■ Records provided
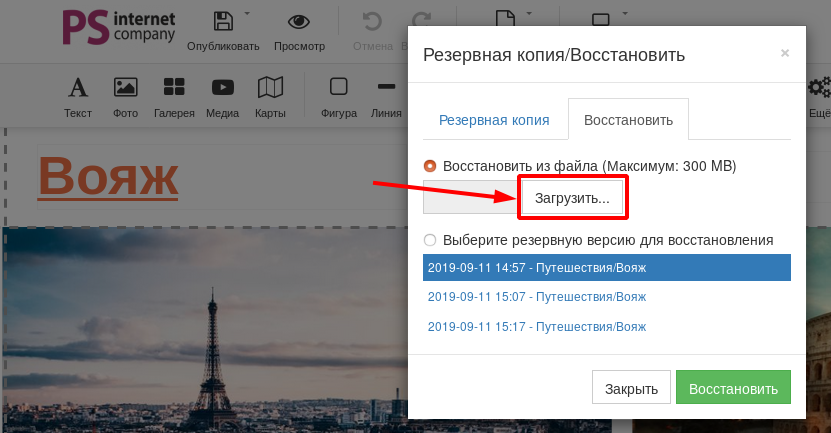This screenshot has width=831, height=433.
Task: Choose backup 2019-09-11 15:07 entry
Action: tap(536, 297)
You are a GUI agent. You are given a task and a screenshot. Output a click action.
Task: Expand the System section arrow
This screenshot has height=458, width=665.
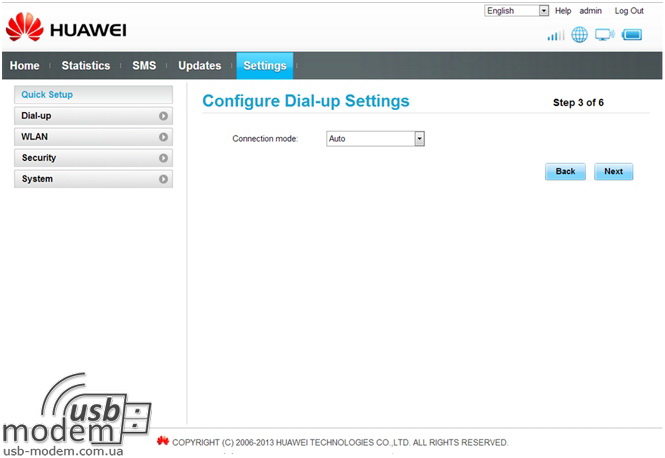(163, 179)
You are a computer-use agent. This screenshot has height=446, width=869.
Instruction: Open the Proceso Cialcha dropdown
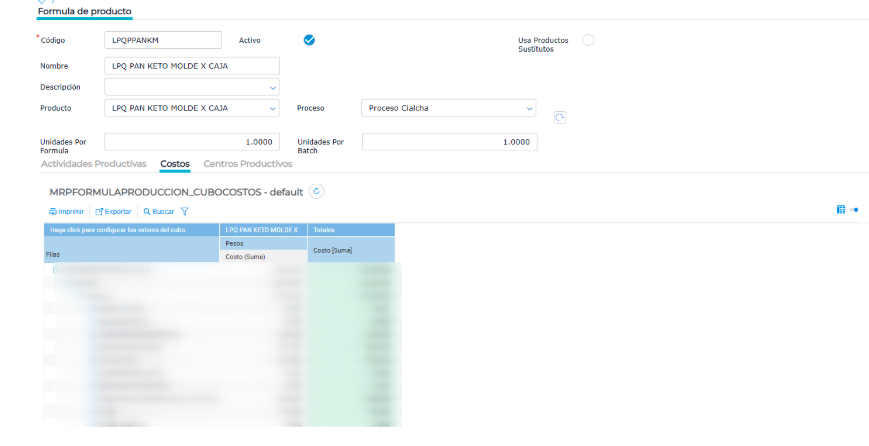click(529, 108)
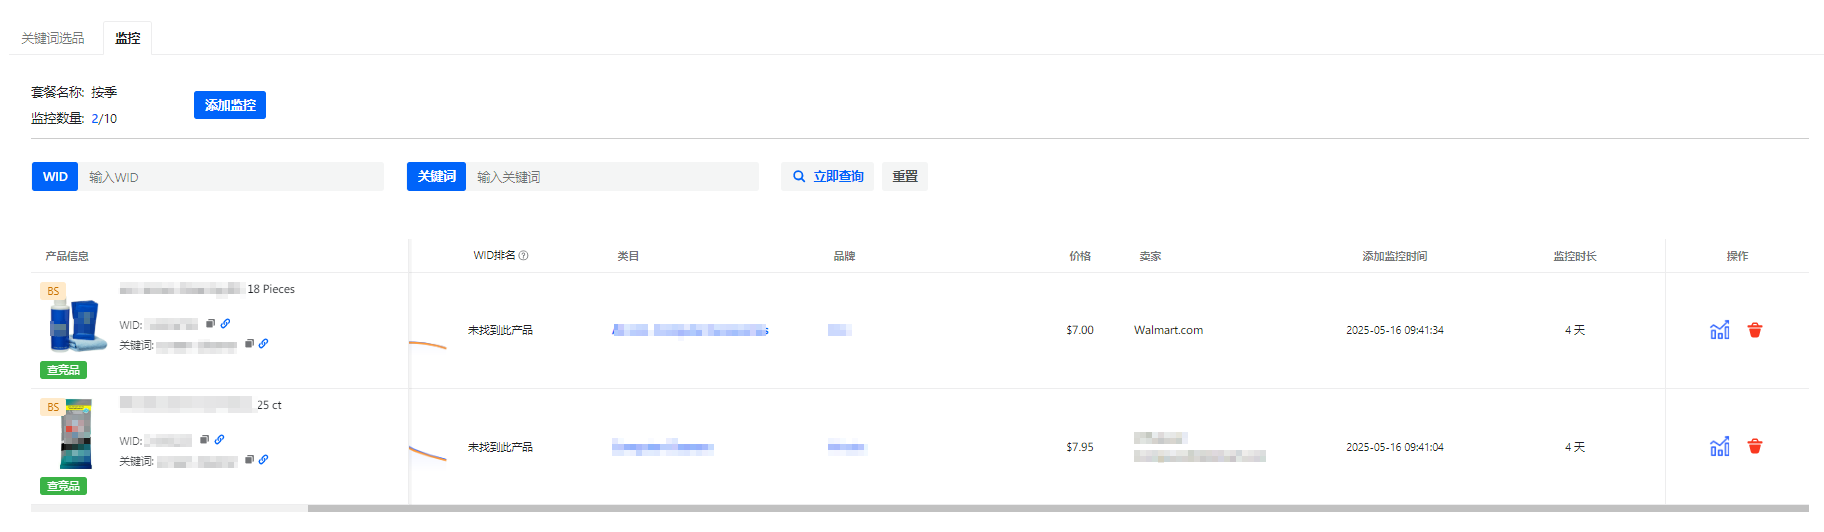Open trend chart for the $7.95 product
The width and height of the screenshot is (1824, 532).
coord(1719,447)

--

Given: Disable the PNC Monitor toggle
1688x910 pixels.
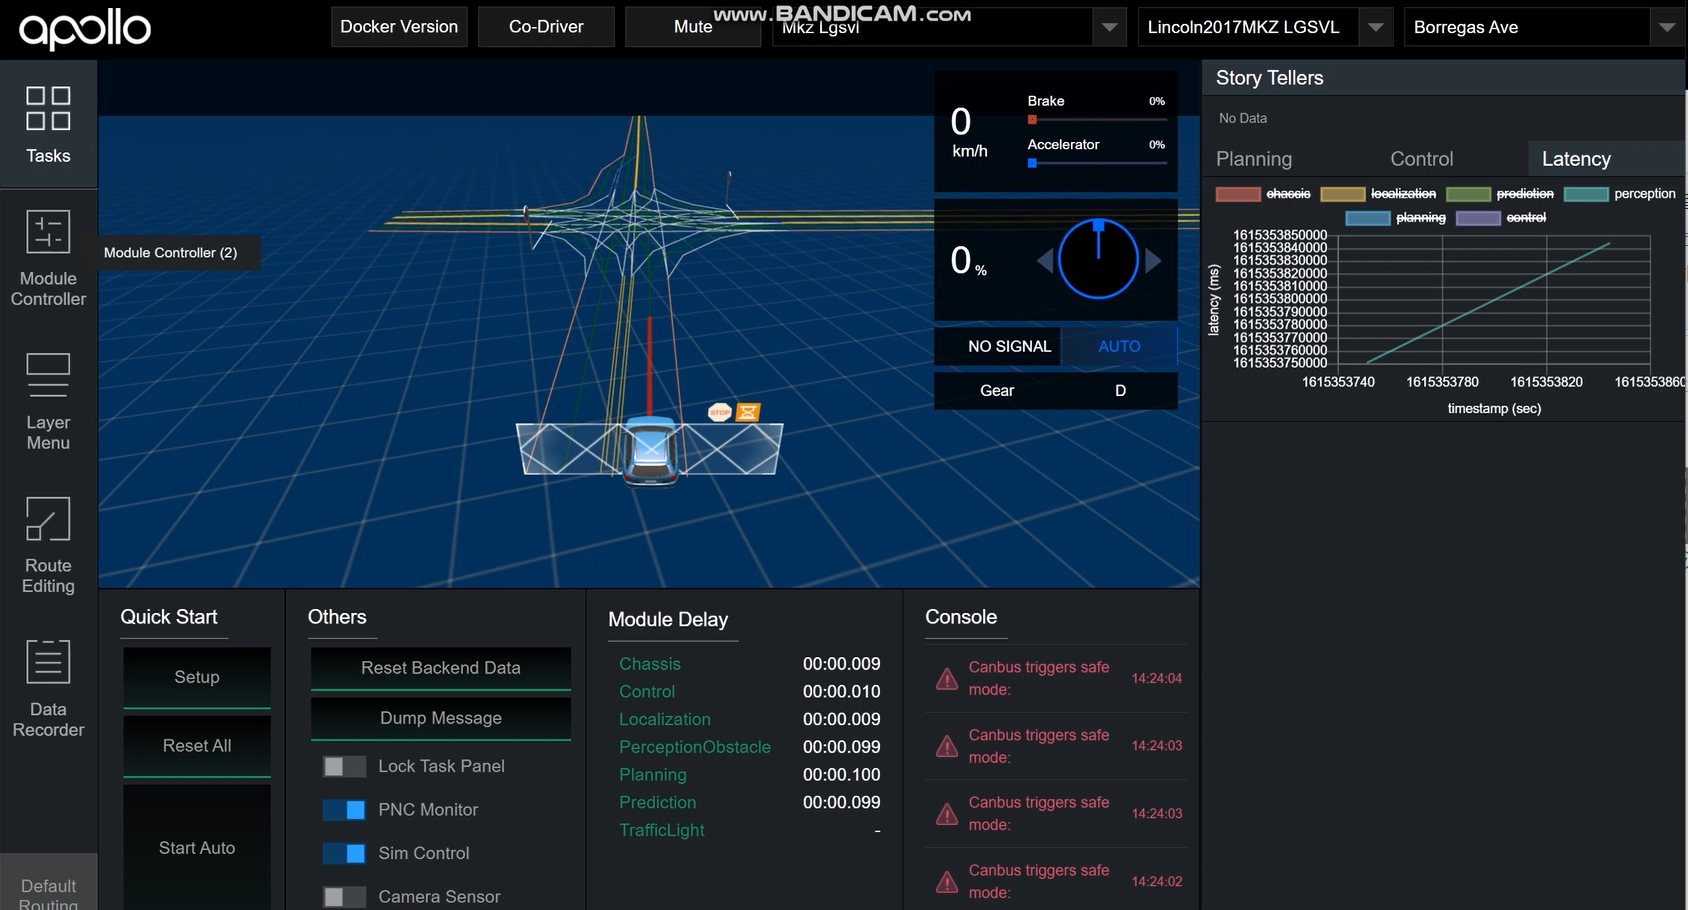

■ What the task requires
Rewrite the material from the line with "This screenshot has width=831, height=433." up to and including the line with "coord(1719,447)", changing "dropdown" to "menu" and keeping everything else the same. Omit the pictures from your answer.

■ Exercise response
This screenshot has width=831, height=433.
Task: Choose backup 2019-09-11 15:07 entry
Action: tap(536, 297)
You are a GUI agent. You are given a task and a screenshot. Output a click action.
Task: Expand the System section arrow
This screenshot has height=458, width=665.
(163, 179)
You are a computer-use agent. This screenshot has height=446, width=869.
Instruction: Open the Proceso Cialcha menu
click(529, 108)
Open trend chart for the $7.95 product
The width and height of the screenshot is (1824, 532).
coord(1719,447)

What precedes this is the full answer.